Se tem uma franquia que sabe conquistar o coração da criançada — e até arrancar um sorriso nostálgico dos adultos — é Detetives do Prédio Azul. Do sucesso estrondoso na TV ao impacto consistente nos cinemas, D.P.A. virou um fenômeno pop nacional, daqueles que atravessam gerações e continuam lotando sessões como se fosse sempre estreia. Agora, com D.P.A. 4 – O Fantástico Reino de Ondion, dirigido por Mauro Lima, a série dá seu passo mais ousado: mergulha de vez no universo da fantasia, trocando o prédio azul por um mundo completamente novo.
A trama começa com o trio mais amado do condomínio sofrendo um baque: Max desaparece misteriosamente. Sem tempo a perder, Mel e Zeca seguem pistas que os levam ao apartamento 333, onde um portal surge e engole os dois rumo ao incrível Reino de Ondion — um lugar vibrante, extravagante e cheio de seres mágicos, de duendes a criaturas que parecem ter pulado de um livro infantil psicodélico.

Nesse novo mundo, castelos esquisitos, florestas encantadas e vilas cheias de imaginação fazem parte do cenário enquanto a dupla tenta resgatar o amigo. Mas claro, não seria D.P.A. sem um bom vilão: Juks, ao lado do bruxo Rumorum, quer colocar as mãos no poderoso Cetro Onírion, capaz de realizar qualquer desejo e controlar Ondion inteiro. A busca pelo Max logo vira também uma corrida para impedir que o reino caia nas mãos erradas.
D.P.A. 4 é, sem dúvida, o filme mais caprichado visualmente da franquia. A fotografia é linda, os cenários são ricos e cheios de detalhes, e o CGI — apesar de abraçar aquela estética “colorida e artificiosa” que lembra filmes da Xuxa — funciona dentro da proposta fantasiosa. O design de produção brilha forte nos figurinos, que são um espetáculo à parte: texturas ousadas, mix de materiais, personagens visualmente únicos. A dona da loja de brinquedos, aliás, rouba a cena com seu visual que mistura “Chapeleiro Maluco caótico” com um toque de vilã de conto de fadas.

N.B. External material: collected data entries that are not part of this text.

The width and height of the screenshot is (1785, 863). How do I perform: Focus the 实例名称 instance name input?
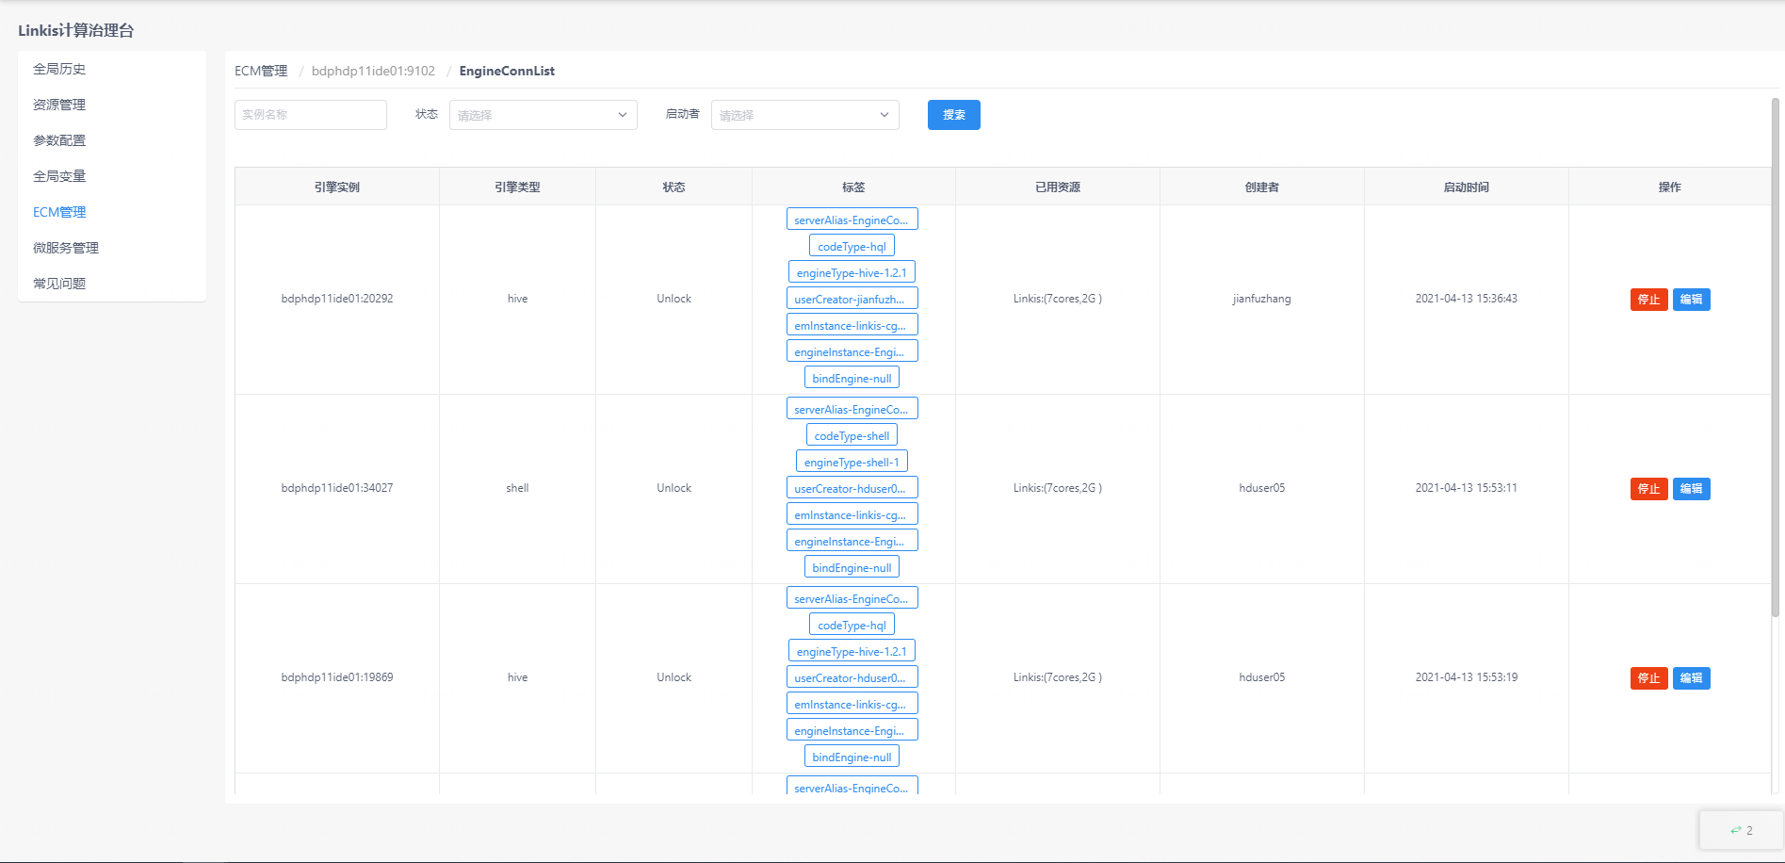tap(310, 115)
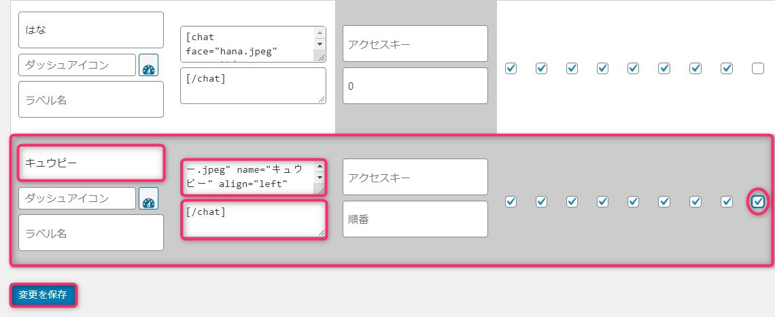
Task: Click 変更を保存 save button
Action: point(43,295)
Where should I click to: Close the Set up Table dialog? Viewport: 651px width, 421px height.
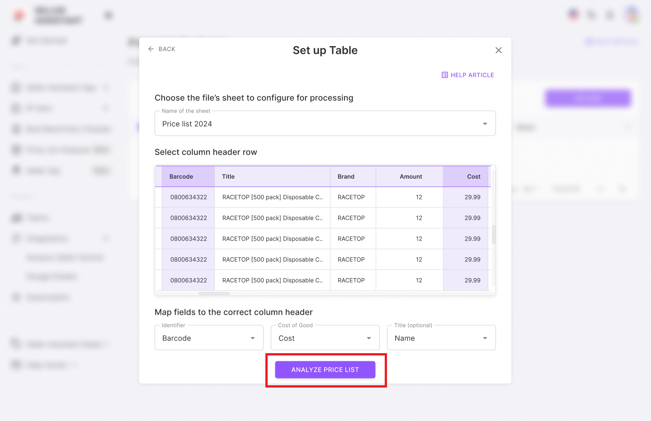[498, 50]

Mas é justamente nessa mesma ambição estética que mora um dos tropeços do filme. A narrativa tenta acompanhar a grandiosidade visual, expandindo núcleos demais e criando subtramas que não se justificam. O exemplo mais claro é o casal perdido no metrô mágico: cenários lindos, sim, mas que acrescentam zero à história. Essa fragmentação espalha a energia do filme, que fica mais longo do que precisava e perde ritmo.
O roteiro segue uma linha reta, sem grandes reviravoltas ou conflitos que criem impacto. Toda vez que surge uma tensão, a solução vem rápida, geralmente seguida de uma piada que quebra o clima — uma escolha que funciona para crianças pequenas, mas desaponta quem busca algo mais elaborado. É como se o filme perguntasse “e agora?”, mas respondesse “ah, deixa pra lá” alguns segundos depois.
As atuações seguem o tom caricato que já é marca registrada da franquia. As crianças funcionam bem, entregando espontaneidade e energia. Já os adultos, apesar de alguns nomes de peso, oscilam entre o exagero e o caricato — o que faz parte da proposta, mas às vezes soa deslocado dentro de um universo que agora tenta ser mais épico. O vilão Juks, por exemplo, quase desaparece em meio aos muitos núcleos paralelos, resultando em uma presença pouco marcante para alguém que deveria carregar o grande conflito.

A trilha sonora cumpre sua função, mas raramente se destaca. É o visual que segura o filme, não o som. Ainda assim, a música final é divertida e fica na cabeça, garantindo aquele momento de “ok, essa eu gostei”.
D.P.A. 4 – O Fantástico Reino de Ondion é um daqueles filmes que você assiste com um sorriso leve no rosto, mas sem carregar nada muito marcante para depois. Ele funciona lindamente como entretenimento infantil: é colorido, imaginativo, leve e cheio de momentos que vão deixar a criançada encantada. Para os adultos, porém, o roteiro simples, a falta de conflitos fortes e os núcleos dispersos podem tornar a experiência cansativa.
É um filme bonito — talvez o mais bonito da franquia —, mas não o mais envolvente. Entrega fantasia, sim, e entrega diversão também. Mas para fazer jus ao visual arrebatador, faltou um pouco mais de profundidade e foco na história.
No fim das contas, D.P.A. 4 é como atravessar o portal do apartamento 333: você encontra um mundo mágico, cheio de cor e encantamento… mas, quando volta, percebe que deixou tudo exatamente onde estava.